WORK ITEM:
Beginning with the line that includes "Toon artikel (820, 1100)" and ending with the last line, print the records exactly, leaving every picture out.

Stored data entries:
________

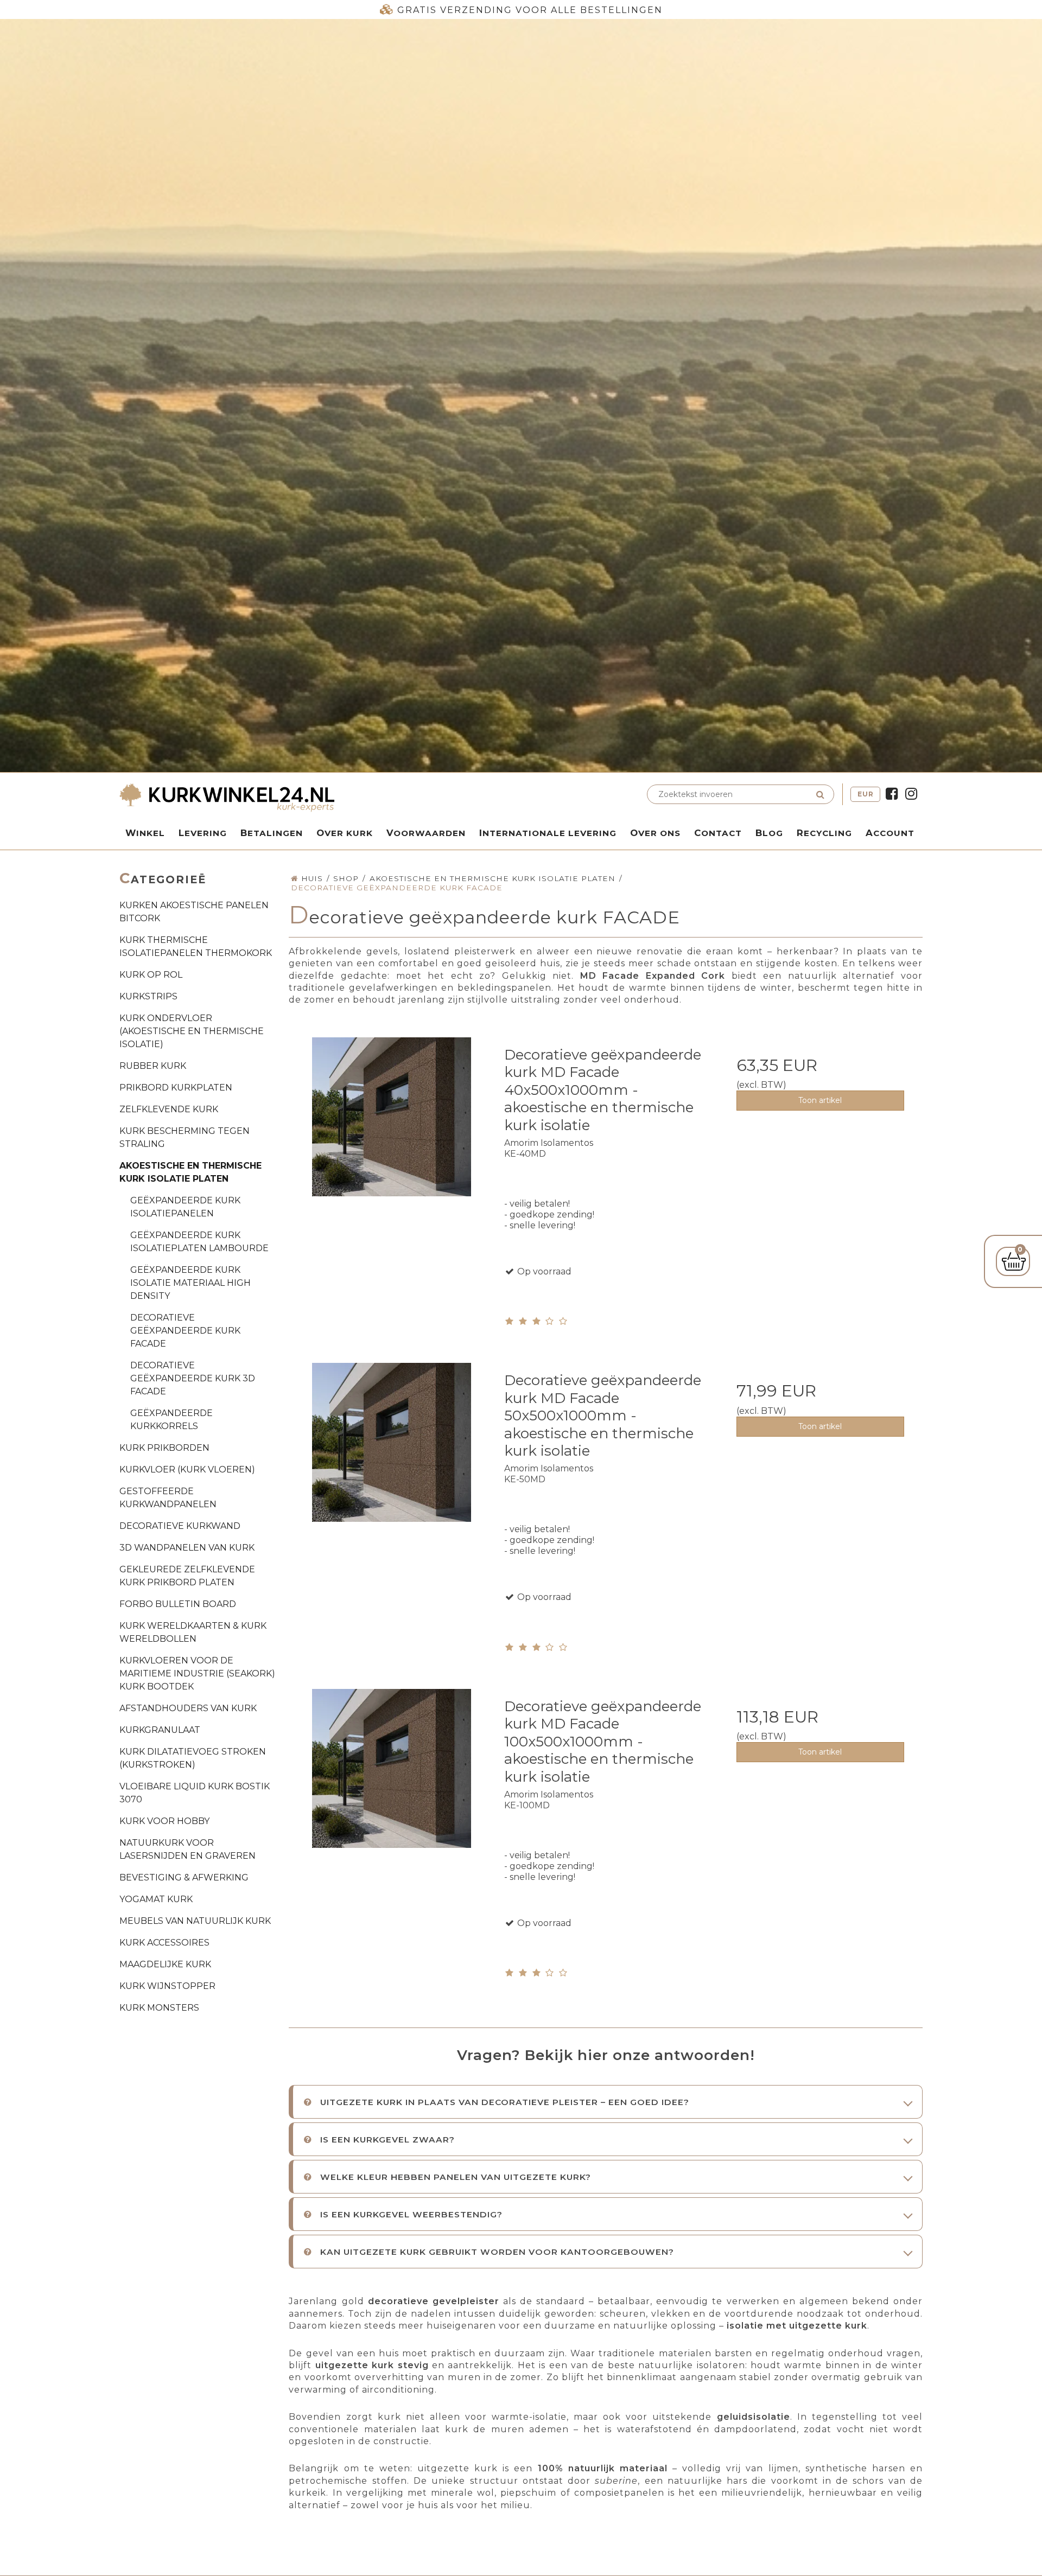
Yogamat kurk (156, 1899)
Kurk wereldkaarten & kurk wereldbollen (192, 1632)
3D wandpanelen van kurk (187, 1547)
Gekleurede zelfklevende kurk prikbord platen (187, 1575)
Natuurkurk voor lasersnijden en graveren (187, 1849)
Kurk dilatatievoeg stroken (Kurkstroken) (192, 1758)
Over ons (655, 832)
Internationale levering (548, 832)
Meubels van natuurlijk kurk (195, 1921)
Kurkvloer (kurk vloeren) (187, 1469)
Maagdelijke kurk (165, 1964)
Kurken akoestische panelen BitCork (194, 911)
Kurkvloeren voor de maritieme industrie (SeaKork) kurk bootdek (197, 1673)
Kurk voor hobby (164, 1821)
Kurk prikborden (164, 1448)
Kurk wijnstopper (167, 1986)
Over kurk (344, 832)
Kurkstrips (148, 996)
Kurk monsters (159, 2008)
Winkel (145, 832)
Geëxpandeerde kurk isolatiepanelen (185, 1207)
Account (890, 832)
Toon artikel (820, 1100)
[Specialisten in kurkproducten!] (317, 798)
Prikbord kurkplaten (175, 1087)
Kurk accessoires (164, 1942)
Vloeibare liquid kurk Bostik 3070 (194, 1793)
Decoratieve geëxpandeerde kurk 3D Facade (192, 1378)
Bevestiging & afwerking (184, 1877)
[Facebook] (892, 794)
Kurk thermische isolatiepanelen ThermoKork (195, 946)
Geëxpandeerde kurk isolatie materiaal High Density (190, 1283)
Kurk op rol (150, 975)
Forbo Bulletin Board (177, 1604)
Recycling (824, 832)
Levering (203, 832)
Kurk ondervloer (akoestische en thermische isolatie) (191, 1031)
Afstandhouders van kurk (188, 1708)
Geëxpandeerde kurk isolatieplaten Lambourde (199, 1241)
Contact (718, 832)
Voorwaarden (426, 832)
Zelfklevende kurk (168, 1109)
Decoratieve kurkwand (179, 1526)
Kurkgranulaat (159, 1730)
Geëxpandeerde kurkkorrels (171, 1419)
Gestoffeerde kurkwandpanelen (168, 1497)
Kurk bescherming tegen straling (184, 1137)
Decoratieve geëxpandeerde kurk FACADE (185, 1330)
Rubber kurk (152, 1066)
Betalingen (271, 832)
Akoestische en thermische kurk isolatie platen (190, 1172)
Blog (769, 832)
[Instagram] (911, 794)
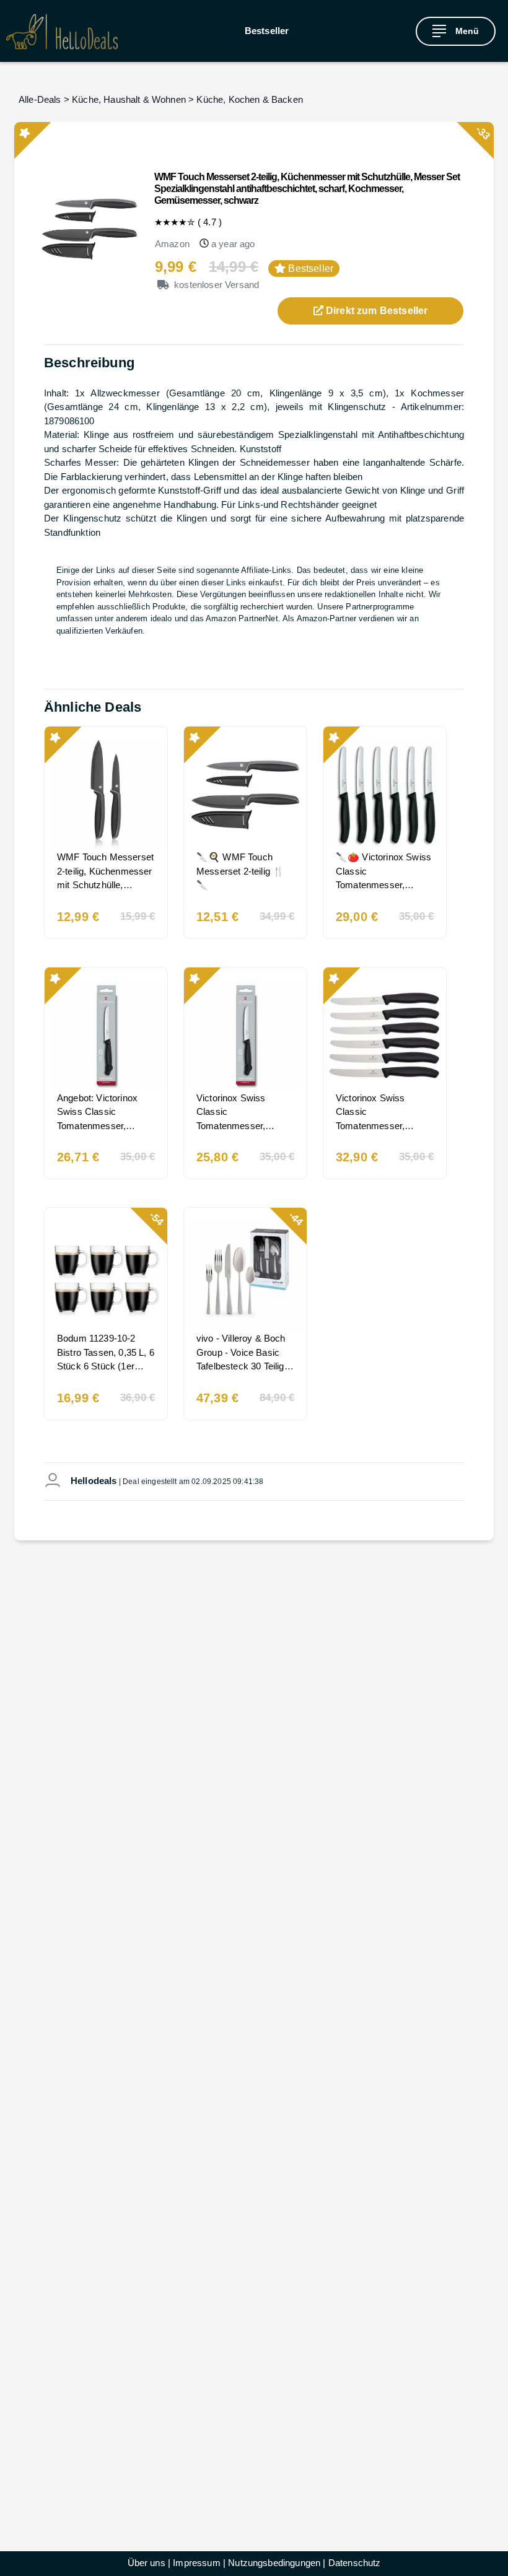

________

REPLY TO THE EXERCISE:
Toon artikel (820, 1100)
[Specialisten in kurkproducten!] (317, 798)
Prikbord kurkplaten (175, 1087)
Kurk accessoires (164, 1942)
Vloeibare liquid kurk Bostik 3070 (194, 1793)
Decoratieve geëxpandeerde kurk 3D Facade (192, 1378)
Bevestiging & afwerking (184, 1877)
[Facebook] (892, 794)
Kurk thermische isolatiepanelen ThermoKork (195, 946)
Geëxpandeerde kurk isolatie materiaal High Density (190, 1283)
Kurk op rol (150, 975)
Forbo Bulletin Board (177, 1604)
Recycling (824, 832)
Levering (203, 832)
Kurk ondervloer (akoestische en thermische isolatie) (191, 1031)
Afstandhouders van kurk (188, 1708)
Geëxpandeerde kurk isolatieplaten Lambourde (199, 1241)
Contact (718, 832)
Voorwaarden (426, 832)
Zelfklevende kurk (168, 1109)
Decoratieve kurkwand (179, 1526)
Kurkgranulaat (159, 1730)
Geëxpandeerde kurkkorrels (171, 1419)
Gestoffeerde kurkwandpanelen (168, 1497)
Kurk bescherming tegen straling (184, 1137)
Decoratieve geëxpandeerde kurk FACADE (185, 1330)
Rubber kurk (152, 1066)
Betalingen (271, 832)
Akoestische en thermische kurk isolatie platen (190, 1172)
Blog (769, 832)
[Instagram] (911, 794)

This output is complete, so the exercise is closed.